Challenges of implementing ultrahigh-throughput mass spectrometry in absorption, distribution, metabolism and excretion bioanalysis
Wang Y, Pu F | Bioanalysis, 15(20), 1217-1270, (2023)
Keywords: • ADME • bioanalysis • high-throughput screening • HTS • non-probe-based assays • probe-based assays • ultrahigh-throughput mass spectrometry
Ultrahigh-throughput mass spectrometry (uHT–MS) refers to analytical tools capable of acquiring mass spectra of a sample within the duration of 1 s or less. This level of sampling speed for MS is enabled by the development of nonconventional sample introduction pathways that completely bypass liquid chromatography (LC) separation and sample directly from minimally prepared samples. Consequently, it leads to a significant enhancement in sample throughput within the designated time frame. Examples of available uHT-MS technologies include but are not limited to matrix-assisted laser desorption/ionization (MALDI) [1], desorption electrospray ionization (DESI) [2], infrared matrix-assisted laser desorption electrospray ionization [3], liquid atmospheric pressure-MALDI [4], acoustic mist ionization [5] and acoustic droplet ejection-open port interface (ADE-OPI; trade name Echo® MS (SCIEX, Concord, ON, Canada) [6]. The application of different uHT-MS technologies in various realms of drug discovery and development has generated notable interest in the pharmaceutical industry [7]. It has shown great promise in high-throughput screening (HTS) for hit generation and high-throughput experimentation for chemical reaction condition screening [8,9]. For HTS, uHT–MS systems have been successfully used in both biochemical and cell-based assays to screen large compound libraries [5,10–12]. However, when it comes to in vitro absorption, distribution, metabolism and excretion (ADME) properties screening for hit-to-lead and lead optimization, incorporation of uHT–MS has been challenging.
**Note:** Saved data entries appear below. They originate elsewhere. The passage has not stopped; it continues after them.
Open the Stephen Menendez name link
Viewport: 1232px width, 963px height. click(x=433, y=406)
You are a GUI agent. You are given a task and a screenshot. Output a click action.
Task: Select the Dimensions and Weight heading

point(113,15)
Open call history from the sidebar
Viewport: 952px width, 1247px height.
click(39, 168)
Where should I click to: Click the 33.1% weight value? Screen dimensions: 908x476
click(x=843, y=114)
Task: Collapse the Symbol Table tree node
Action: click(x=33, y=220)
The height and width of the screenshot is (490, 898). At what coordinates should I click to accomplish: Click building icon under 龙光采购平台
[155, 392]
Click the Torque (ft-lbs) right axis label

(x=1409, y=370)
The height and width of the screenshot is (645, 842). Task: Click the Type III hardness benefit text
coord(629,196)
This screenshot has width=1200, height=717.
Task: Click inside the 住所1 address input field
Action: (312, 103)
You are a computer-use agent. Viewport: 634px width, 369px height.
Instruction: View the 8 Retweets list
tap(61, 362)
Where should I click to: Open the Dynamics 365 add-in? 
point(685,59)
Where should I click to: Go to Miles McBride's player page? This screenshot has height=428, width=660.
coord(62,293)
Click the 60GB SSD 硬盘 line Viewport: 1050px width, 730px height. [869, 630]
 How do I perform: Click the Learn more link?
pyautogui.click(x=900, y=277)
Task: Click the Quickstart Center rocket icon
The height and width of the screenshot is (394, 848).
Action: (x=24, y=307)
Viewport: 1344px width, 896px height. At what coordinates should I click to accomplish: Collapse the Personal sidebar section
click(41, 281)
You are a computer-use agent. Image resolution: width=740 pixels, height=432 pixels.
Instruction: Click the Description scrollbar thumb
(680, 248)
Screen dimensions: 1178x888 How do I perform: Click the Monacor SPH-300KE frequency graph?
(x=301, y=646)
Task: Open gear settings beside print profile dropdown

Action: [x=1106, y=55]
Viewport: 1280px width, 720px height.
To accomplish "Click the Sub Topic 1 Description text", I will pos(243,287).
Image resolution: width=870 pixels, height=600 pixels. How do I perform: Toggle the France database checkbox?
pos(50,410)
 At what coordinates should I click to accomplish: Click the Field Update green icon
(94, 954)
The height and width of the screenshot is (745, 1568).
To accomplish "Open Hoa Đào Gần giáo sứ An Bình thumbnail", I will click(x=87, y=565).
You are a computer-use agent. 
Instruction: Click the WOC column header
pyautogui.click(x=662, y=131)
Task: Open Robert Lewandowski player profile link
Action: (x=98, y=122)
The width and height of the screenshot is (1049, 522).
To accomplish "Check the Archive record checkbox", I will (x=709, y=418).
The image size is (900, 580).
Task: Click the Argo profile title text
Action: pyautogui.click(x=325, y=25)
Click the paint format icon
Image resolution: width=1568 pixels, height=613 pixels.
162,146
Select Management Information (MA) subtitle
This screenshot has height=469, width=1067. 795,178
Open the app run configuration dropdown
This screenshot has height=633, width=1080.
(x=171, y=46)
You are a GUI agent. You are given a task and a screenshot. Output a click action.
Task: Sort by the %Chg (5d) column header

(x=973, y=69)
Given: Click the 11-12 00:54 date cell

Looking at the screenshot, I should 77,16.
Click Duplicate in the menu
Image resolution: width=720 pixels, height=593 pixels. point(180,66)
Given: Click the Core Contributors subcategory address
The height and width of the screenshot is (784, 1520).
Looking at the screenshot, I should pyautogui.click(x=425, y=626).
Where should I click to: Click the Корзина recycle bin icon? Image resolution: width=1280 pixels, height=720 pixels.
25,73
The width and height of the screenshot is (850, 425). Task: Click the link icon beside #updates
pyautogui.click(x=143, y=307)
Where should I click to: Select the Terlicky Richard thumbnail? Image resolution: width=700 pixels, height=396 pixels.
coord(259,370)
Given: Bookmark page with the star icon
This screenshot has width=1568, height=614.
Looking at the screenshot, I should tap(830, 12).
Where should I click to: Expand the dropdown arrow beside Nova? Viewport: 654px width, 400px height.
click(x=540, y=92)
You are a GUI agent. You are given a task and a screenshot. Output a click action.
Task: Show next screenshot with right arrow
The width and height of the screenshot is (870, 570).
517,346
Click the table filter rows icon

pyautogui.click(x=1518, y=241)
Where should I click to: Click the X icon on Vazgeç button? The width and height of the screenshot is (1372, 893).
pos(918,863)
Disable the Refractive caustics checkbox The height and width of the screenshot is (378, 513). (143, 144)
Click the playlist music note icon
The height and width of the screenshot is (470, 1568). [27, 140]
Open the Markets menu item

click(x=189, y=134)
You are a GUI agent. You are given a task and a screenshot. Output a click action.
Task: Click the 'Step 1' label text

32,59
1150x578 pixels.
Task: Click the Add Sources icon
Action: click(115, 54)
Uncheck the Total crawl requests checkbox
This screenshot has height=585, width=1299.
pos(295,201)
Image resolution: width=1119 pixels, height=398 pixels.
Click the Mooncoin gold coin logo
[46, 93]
What are the roadblocks impeding the adoption of these technologies? Can uHT–MS achieve adequate robustness for practitioners to transition away from conventional as well as rapid LC–MS-based platforms and become embedded in routine in vitro ADME bioanalysis workflows? Before answering these questions, it is helpful to understand the nature of in vitro ADME assays and their demands for bioanalysis.